What Founders Need to Implement
The good news is that the security measures that create legal protection are well-understood and increasingly automated. Here's the minimum viable security posture for any company shipping software updates:
Code Signing Infrastructure
Every binary you distribute should be cryptographically signed with a key stored in a hardware security module (HSM) or secure key management service. The signing process should be isolated from your general development environment. No developer laptop should have direct access to production signing keys.
Build Pipeline Integrity
Your CI/CD system should produce reproducible builds from source control with cryptographic verification at each stage.

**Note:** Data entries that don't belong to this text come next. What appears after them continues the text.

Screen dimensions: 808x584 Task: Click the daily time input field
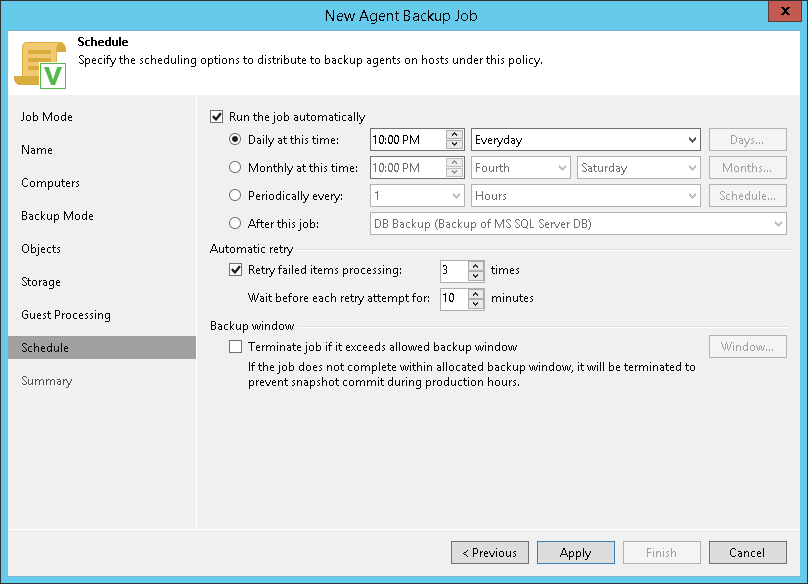[407, 140]
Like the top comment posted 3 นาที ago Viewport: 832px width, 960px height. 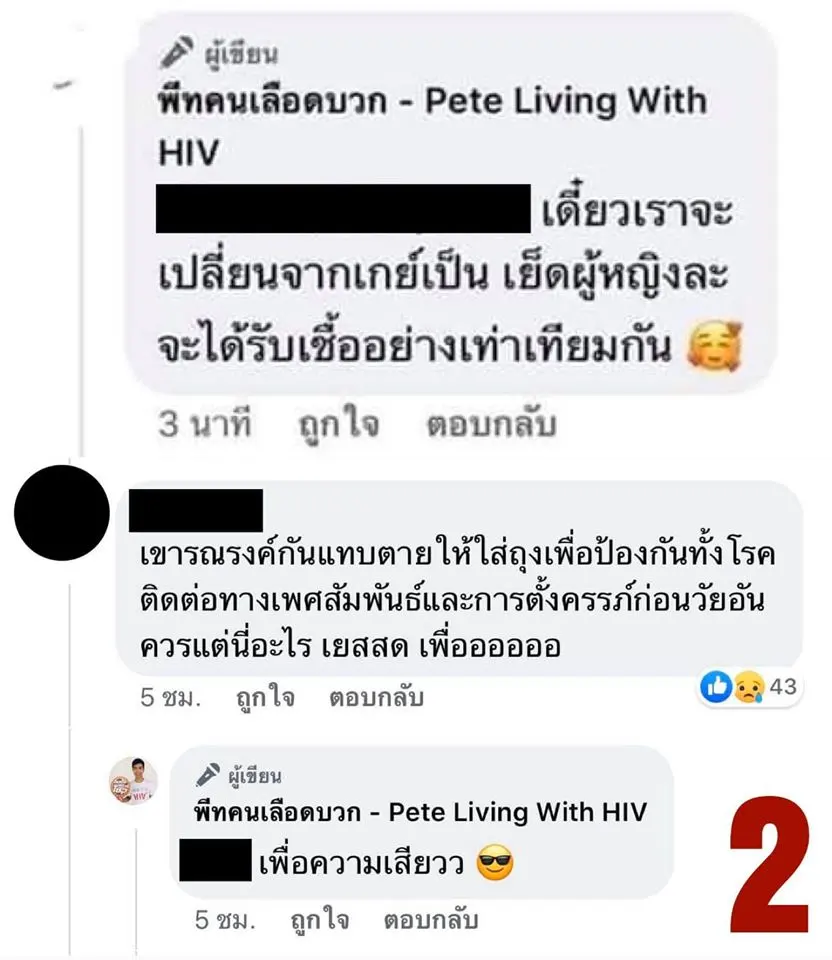[x=339, y=425]
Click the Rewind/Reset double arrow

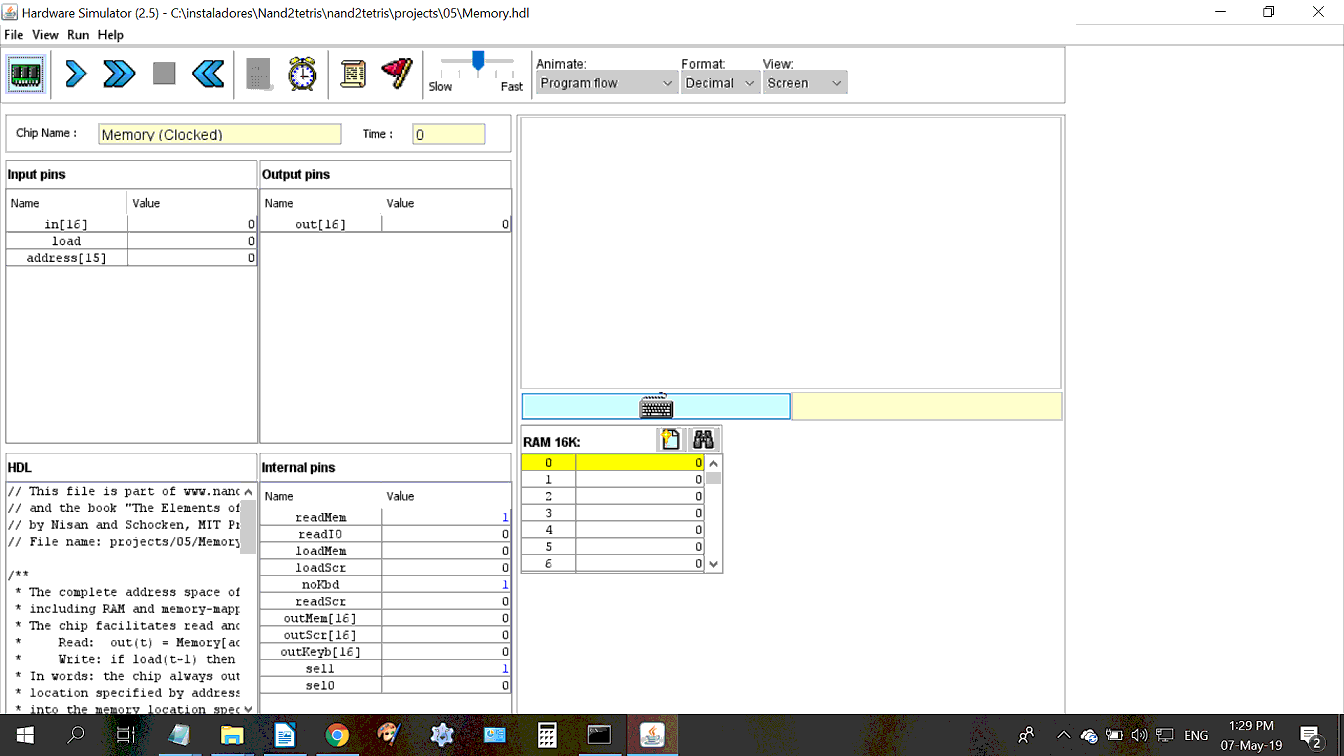pyautogui.click(x=208, y=74)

Compromise of any single system shouldn't enable injection of malicious code into distributed binaries. This isn't paranoia—it's the SolarWinds lesson that every security professional now treats as foundational.
Update Verification
Your client applications should verify signatures before applying updates. If a tampered update somehow reaches your distribution servers, the client should reject it. Defense in depth means assuming every layer will be breached and building accordingly.
Incident Response Documentation
You need a documented incident response plan that you've actually tested. When regulators investigate a breach, they evaluate not just what happened but how you responded. Companies that demonstrate clear, rehearsed procedures receive materially different treatment than those that improvise under pressure.
The Founder's Calculation
I talk to founders who view security investments as pure cost centers—engineering time that could be spent on features customers actually request. This framing misses the asymmetry of outcomes.
The probability of a serious supply-chain compromise in any given year is relatively low. But the consequences when it happens are existential. Litigation expenses, regulatory penalties, and customer flight can exceed your company's entire valuation. Your cyber insurance—if you have it—probably contains exclusions for incidents arising from failure to implement "reasonable security measures."
The companies that survive security incidents are invariably those that can demonstrate they took reasonable precautions. Not perfect precautions—perfection is neither achievable nor expected. But documented, systematic efforts to implement industry-standard protections.
When the breach happens—and probability suggests it eventually will—the question won't be whether you were victimized by sophisticated attackers. It will be whether you built the walls that any reasonable company would have built.
The "we got hacked" defense assumes victimhood is a shield. It isn't. It's a confession that you left the door open.